Tuesday, September 13, 2005


So I saw Othello on Sunday night. Starring Avery Brooks and Patrick Page. It's a gorgeous production. Really spare and traditionally costumed, but very simple. They really decided to allow the story and the words take center stage. I know this play better than I thought I did, as I realized that I've seen it four times. I've never seen my favorite play, Hamlet, ever produced live once. Which...I find sort of fascinating. I think people think it's overproduced or overdone, and everyone knows it. Anyway, Othello has a lot going for it. It's a pretty compact story, for one thing. I mean, if you really look at it, it's about six people, and how five of them allow the sixth one to completely play them. It has two great characters who present a huge challenge. Othello has to be self confident enough to command respect, but with a tinge of wariness, of knowing that he is tolerated, not seen as an equal. Iago has to hide his malelovence, his anger, his sense of injustice and being wronged and put on the apprearance of loyalty and friendship. I think they're both terrifically difficult to pull off. The first two times I saw it, separated by ten years (the first time at the Stratford Festival in Canada, the second a reverse race production at the Shakespeare Theatre where I saw it on Sunday) were earnest but flawed productions. The first crippled by a poor Othello, the second by a wooden Iago. In both, I was baffled by the trust everyone placed in Iago. He didn't come off as trustworthy in either of these productions. He came off as sneaky and oily and someone I wouldn't trust as far as I could throw him. As a result, I thought the play was terribly flawed.

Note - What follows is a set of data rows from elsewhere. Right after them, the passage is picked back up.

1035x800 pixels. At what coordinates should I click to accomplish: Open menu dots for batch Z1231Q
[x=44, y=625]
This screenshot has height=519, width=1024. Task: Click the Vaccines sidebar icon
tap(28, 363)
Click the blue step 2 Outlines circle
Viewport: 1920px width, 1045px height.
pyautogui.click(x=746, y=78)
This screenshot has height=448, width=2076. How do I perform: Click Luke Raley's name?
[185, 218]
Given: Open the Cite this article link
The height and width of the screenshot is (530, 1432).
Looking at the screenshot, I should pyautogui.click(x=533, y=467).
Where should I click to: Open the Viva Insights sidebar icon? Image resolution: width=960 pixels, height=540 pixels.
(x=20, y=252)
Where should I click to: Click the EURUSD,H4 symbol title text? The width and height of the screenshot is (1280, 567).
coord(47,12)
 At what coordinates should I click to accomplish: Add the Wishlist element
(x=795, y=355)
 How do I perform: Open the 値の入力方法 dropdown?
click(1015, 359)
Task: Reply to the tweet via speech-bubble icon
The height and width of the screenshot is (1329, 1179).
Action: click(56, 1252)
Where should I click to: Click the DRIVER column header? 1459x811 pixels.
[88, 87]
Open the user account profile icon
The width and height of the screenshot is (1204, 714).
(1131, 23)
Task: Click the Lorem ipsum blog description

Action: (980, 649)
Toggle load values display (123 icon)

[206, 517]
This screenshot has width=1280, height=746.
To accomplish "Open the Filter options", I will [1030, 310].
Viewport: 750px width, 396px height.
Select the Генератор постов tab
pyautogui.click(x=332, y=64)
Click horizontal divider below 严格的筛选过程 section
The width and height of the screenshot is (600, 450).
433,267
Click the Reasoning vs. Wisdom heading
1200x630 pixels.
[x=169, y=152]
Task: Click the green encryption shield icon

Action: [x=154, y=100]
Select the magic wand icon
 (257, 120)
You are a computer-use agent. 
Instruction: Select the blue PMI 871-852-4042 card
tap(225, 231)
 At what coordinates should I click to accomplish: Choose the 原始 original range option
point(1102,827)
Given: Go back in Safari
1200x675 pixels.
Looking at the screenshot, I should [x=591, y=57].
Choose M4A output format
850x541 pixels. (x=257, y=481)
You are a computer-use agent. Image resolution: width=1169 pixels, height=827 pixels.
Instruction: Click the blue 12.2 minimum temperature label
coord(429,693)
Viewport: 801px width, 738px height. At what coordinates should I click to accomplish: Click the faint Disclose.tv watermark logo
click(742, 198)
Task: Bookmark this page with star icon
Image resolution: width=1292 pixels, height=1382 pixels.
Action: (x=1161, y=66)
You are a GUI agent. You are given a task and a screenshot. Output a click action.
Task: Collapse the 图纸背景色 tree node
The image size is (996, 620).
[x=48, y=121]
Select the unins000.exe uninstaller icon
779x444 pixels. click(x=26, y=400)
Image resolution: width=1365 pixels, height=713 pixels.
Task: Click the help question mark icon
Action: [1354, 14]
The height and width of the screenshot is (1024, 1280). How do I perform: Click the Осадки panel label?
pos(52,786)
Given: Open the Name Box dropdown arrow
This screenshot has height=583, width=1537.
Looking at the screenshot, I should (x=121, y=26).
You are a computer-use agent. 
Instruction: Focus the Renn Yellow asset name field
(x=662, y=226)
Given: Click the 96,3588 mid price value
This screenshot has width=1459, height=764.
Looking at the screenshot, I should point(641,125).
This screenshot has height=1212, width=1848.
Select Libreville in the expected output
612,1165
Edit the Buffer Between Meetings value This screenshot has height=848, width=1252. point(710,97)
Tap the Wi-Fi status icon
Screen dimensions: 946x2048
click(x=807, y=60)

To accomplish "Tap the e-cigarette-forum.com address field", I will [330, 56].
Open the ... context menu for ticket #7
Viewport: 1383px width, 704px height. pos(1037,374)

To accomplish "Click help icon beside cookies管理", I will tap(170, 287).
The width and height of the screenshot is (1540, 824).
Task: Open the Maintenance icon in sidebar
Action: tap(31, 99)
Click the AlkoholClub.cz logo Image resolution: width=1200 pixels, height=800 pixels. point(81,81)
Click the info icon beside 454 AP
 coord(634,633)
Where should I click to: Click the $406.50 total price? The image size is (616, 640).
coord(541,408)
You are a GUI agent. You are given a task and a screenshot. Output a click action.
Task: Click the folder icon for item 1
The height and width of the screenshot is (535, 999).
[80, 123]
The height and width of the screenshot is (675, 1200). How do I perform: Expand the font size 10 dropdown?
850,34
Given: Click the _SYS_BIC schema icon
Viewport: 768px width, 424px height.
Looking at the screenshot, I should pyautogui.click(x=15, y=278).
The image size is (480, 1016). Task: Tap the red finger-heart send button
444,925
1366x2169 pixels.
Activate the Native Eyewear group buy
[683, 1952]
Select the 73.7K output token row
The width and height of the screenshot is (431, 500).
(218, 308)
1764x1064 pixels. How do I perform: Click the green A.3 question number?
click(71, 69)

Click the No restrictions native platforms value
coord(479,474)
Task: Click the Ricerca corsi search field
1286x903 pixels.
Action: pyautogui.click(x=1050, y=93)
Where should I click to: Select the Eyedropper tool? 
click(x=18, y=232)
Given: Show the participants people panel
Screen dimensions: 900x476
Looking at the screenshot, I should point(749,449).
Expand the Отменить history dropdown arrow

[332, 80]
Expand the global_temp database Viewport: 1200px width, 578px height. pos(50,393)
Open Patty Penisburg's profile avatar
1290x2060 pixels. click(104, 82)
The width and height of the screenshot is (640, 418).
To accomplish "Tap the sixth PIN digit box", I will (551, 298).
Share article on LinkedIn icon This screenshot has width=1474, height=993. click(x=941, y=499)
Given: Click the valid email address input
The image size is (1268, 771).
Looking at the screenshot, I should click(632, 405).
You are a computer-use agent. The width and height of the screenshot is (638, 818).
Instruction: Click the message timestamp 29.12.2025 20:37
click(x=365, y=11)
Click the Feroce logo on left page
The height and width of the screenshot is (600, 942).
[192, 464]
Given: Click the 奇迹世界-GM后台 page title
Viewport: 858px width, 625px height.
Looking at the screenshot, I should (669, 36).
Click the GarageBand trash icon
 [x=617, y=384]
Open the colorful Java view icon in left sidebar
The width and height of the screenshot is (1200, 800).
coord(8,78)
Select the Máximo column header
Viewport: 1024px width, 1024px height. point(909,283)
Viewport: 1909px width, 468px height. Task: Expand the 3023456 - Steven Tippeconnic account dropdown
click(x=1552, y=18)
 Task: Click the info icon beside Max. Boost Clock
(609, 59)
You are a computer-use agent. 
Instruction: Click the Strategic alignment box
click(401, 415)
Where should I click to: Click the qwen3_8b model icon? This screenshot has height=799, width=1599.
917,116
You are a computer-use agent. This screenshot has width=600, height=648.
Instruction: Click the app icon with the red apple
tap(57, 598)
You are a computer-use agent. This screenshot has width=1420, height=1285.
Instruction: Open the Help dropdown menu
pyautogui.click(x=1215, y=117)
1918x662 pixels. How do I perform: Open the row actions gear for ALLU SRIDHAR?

And then about three years ago I saw a production at the Folger Library, and it transformed my perception of the play. Iago! The reason everyone liked him was because...he's likeable! He's everyone's friend, he invites confidences, confides in his turn. He's got something for everybody, an answer, a helping hand, a plan. None of them realize that he's sitting in the middle, orchestrating their every move. His wife craves his attention and approval, Cassio needs his connection to Desdamona, Othello trusts his consul, Rodrigo pays to get Desdamona for himself. Only Desdamona doesn't need him for the continuation of her future. In fact, he is the impediment to her future. It's a delicate balance, to maintain all those different plots. In addition, it was an inventive production. A revelation, in fact.

Patrick Page managed to continue this trend of playing Iago well. Other aspects of the production were uneven, to me. Avery Brooks was the central weak point, as he didn't seem to really connect with the emotional core of the character. I felt there was a lot of bombast and play acting, but not a lot of truth, in the portrayal. He didn't really connect with Desdamona, either. I never really bought the love affair, it was...too cutsey. There didn't seem to be a deeper emotional bond between Othello and Desdamona. But Page. Wow. He was really wonderful. He was so easy with everyone, always ready with the right word, a handy drink, a word of concern. He was so smooth, drawing everyone in, taking pleasure at every downturn of their fortunes. In the end, you never really know what motivates him. Even once he gets what you think he's after, he's not done. In some cases, I think that Iago was truly shocked at what happened. Not displeased, but astonished that it worked as well as he thought it would, maybe even better. At the end, when he sees the final tableau of what he's wrought, Page looked fascinated and satisfied, as if saying, "Job well done," to himself.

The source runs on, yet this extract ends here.